Extract to read:
## START

When a skeleton distribution map is divided into four segments(w = 4), we set the values of R channel and G channel of the four colormaps to (0,0.498), (0.498,1), (1,0.502) and (0.502,0), respectively. The B channel of the four colormaps changes are as follows:

$$ B= \left\{\begin{array}{ll} (131+4\times (I-1))\div 255& {0 \le \text{I} < 32}\\ 1 & {32 \le \text{I} < 96}\\ (255-4\times(I-96)+1)\div 255 & {96 \le \text{I} < 160}\\ 0 & {160 \le \text{I} \le 255} \end{array}\right. $$

(6)

$$ I=\frac{g-g_{min}}{g_{max}-g_{min}}\times 255 $$

(7)

where I is normalized gray value, g_max is maximum value of S-SMMs, g_min is the minimum value of S-SMMs.

The effect of the four colormaps as the value of I changes is shown in Fig. 4. It can be seen from the figure that the four colormaps are in four different color ranges, and it is no overlapping color between the colormaps.

In addition, Temporal Pooling is applied on S-SMMs to merge into Temporal Pyramid Skeleton Motion Maps (TPSMMs) finally, and it can be applied to the input of convolutional neural networks.

3.5 Network training

Six ConvNets are trained on the TPSMMs constructed from the skeleton sequences in the three cartesian planes for two layers of our architecture respectively. The layer configuration of the six ConvNets are used DenseNet 121 [11]. The deep DenseNet contains many dense blocks and transition layers as shown in Table 1. Each dense block consist of two kinds of “conv” and each “conv” layer corresponds the sequence BN-ReLU-Conv. The kernel size of the first and second “conv” are 128 and 32 respectively. And The transition layers used in our experiments consist of a batch normalization layer and an 1 × 1 convolutional layer followed by a 2 × 2 average pooling layer.

Table 1 DenseNet architectures for ImageNet

Full size table

The implementation is derived from the publicly available platform Keras toolbox [3] with tensorflow based on one NVIDIA GeForce GTX TITAN X card. The pre-trained models over ImageNet [15] are used for initialization in training. The network weights are learned using the mini-batch stochastic gradient descent with momentum being set to 0.9 and weight decay being set to 0.0005. All hidden weight layers use the rectification (RELU) activation function. At each iteration, the batch size is set to 32. All the images are resized to 224 × 224. The learning rate is set to 10^− 3 for fine-tuning the pre-trained models, and then it is decreased according to a fixed schedule, which is kept the same for all training sets. For each ConvNet, the training undergoes 40 epochs.

## END

(Saved data entries)
## START

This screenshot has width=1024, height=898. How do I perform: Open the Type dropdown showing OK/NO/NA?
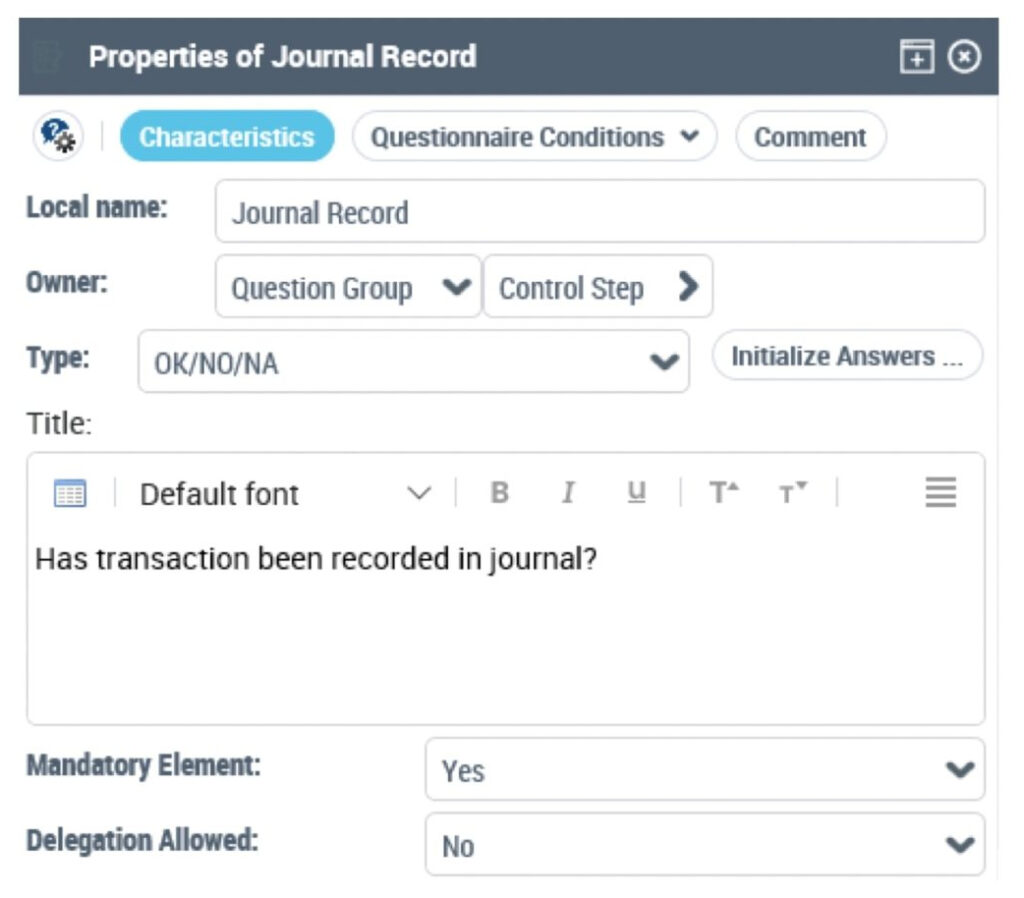(413, 362)
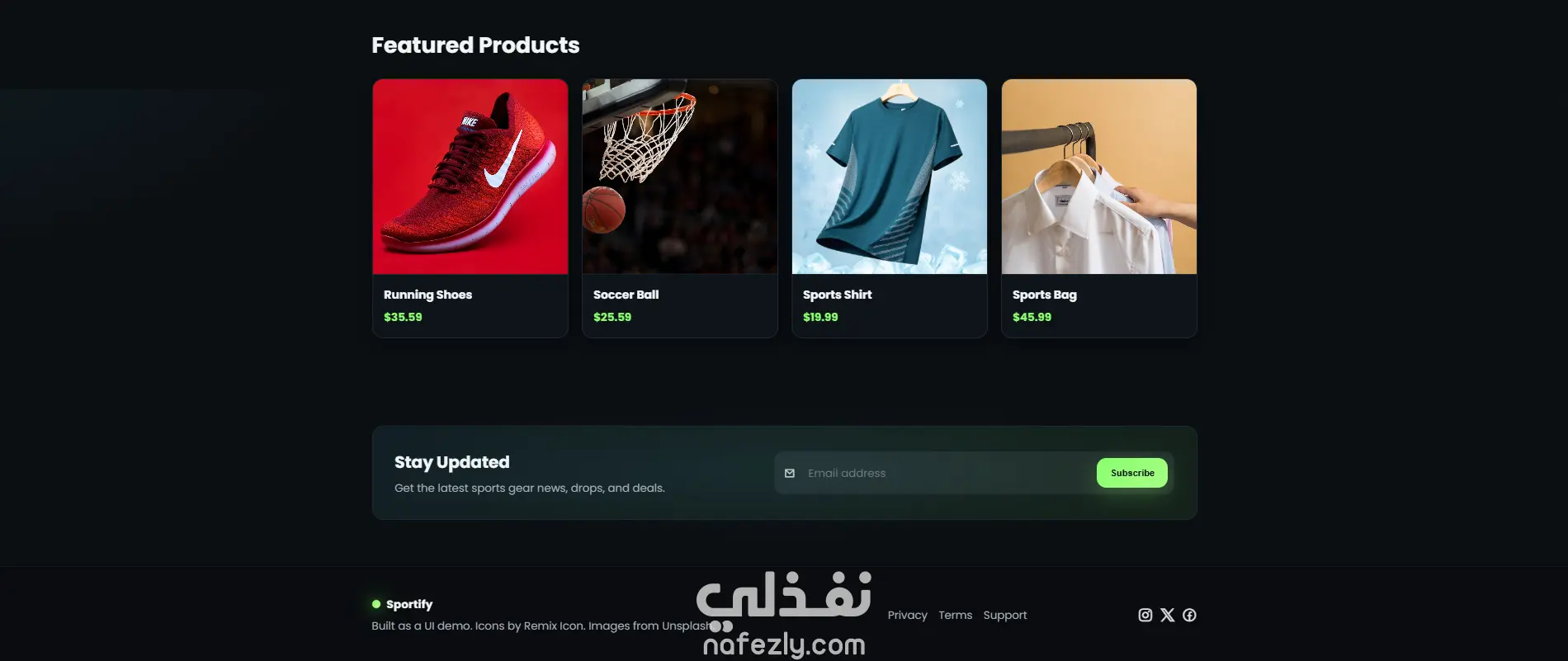Open the Privacy footer link
Viewport: 1568px width, 661px height.
click(907, 615)
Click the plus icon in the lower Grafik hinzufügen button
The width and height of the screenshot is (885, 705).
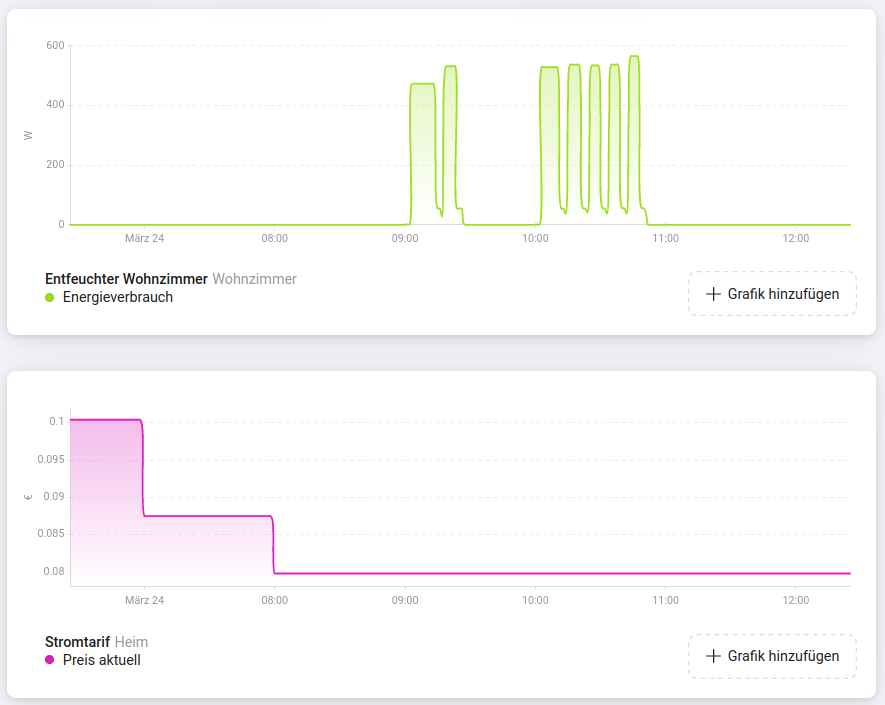[713, 656]
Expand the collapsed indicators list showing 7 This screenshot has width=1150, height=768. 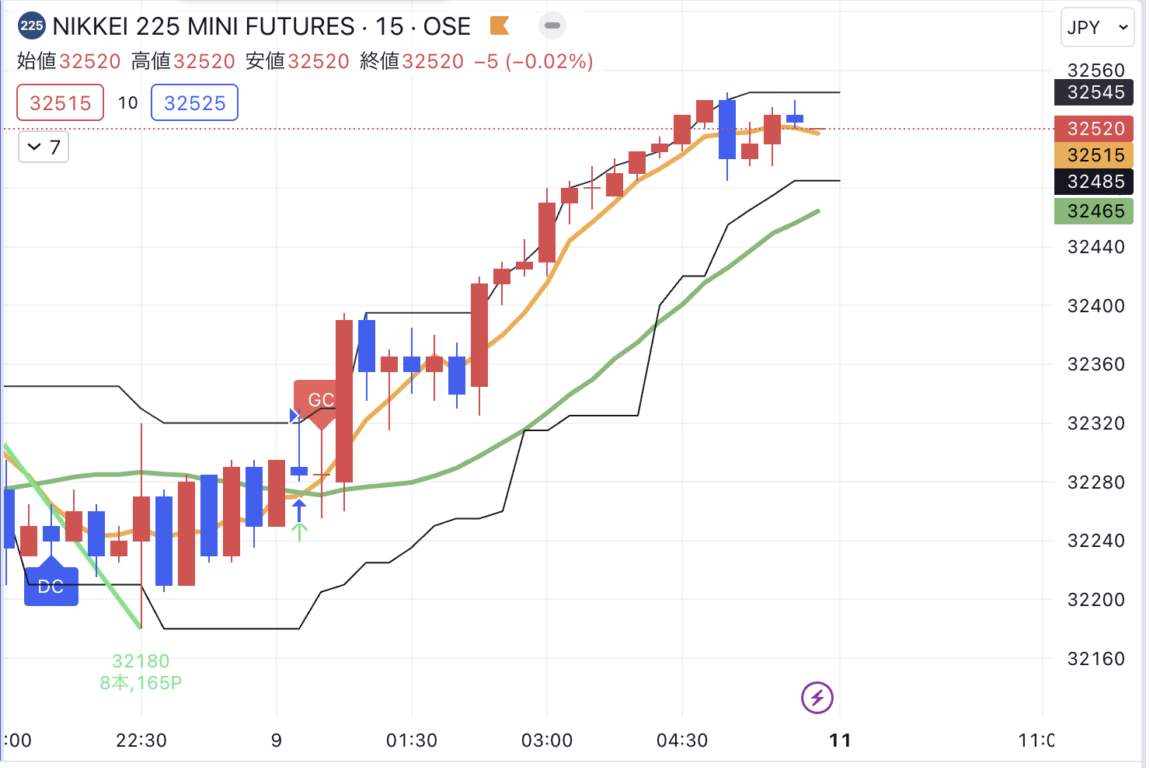click(44, 148)
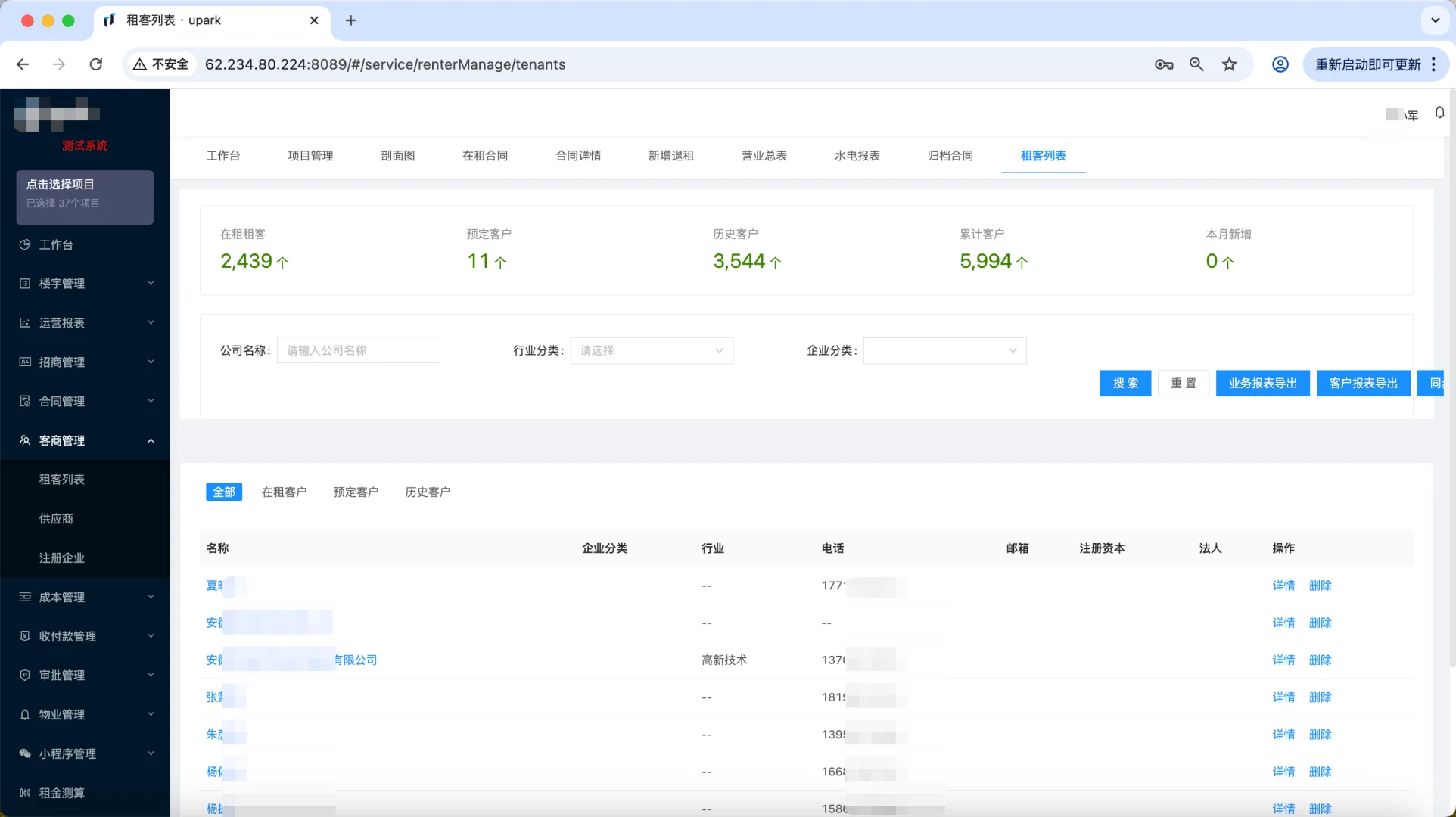
Task: Select the 预定客户 filter option
Action: [356, 492]
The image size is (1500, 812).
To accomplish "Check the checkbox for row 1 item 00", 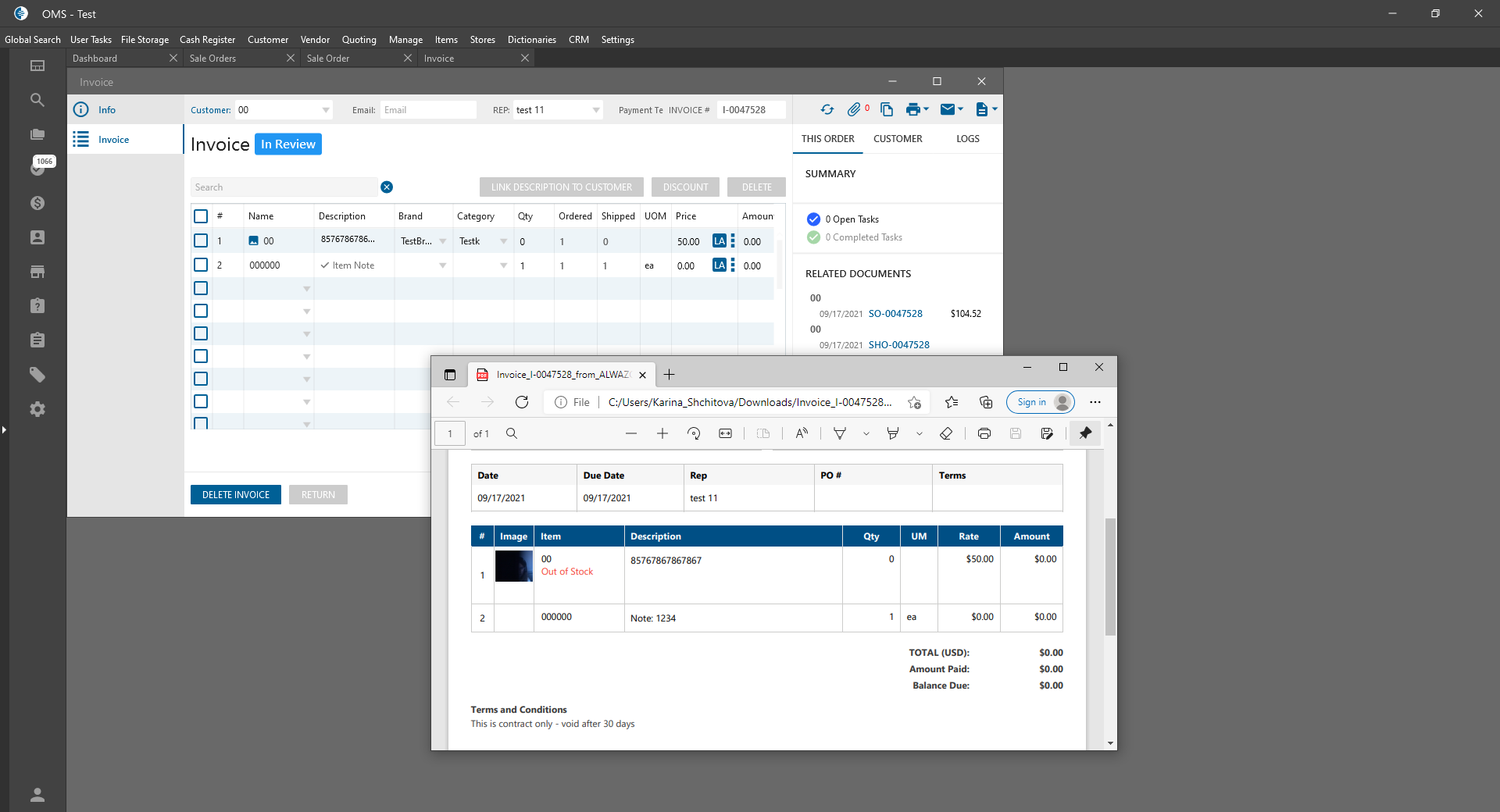I will tap(201, 241).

## END

Given request: According to the excerpt on network training, how many epochs does the training run for each ConvNet? None of these lines is needed for the work here.

Exercise response: 40 epochs.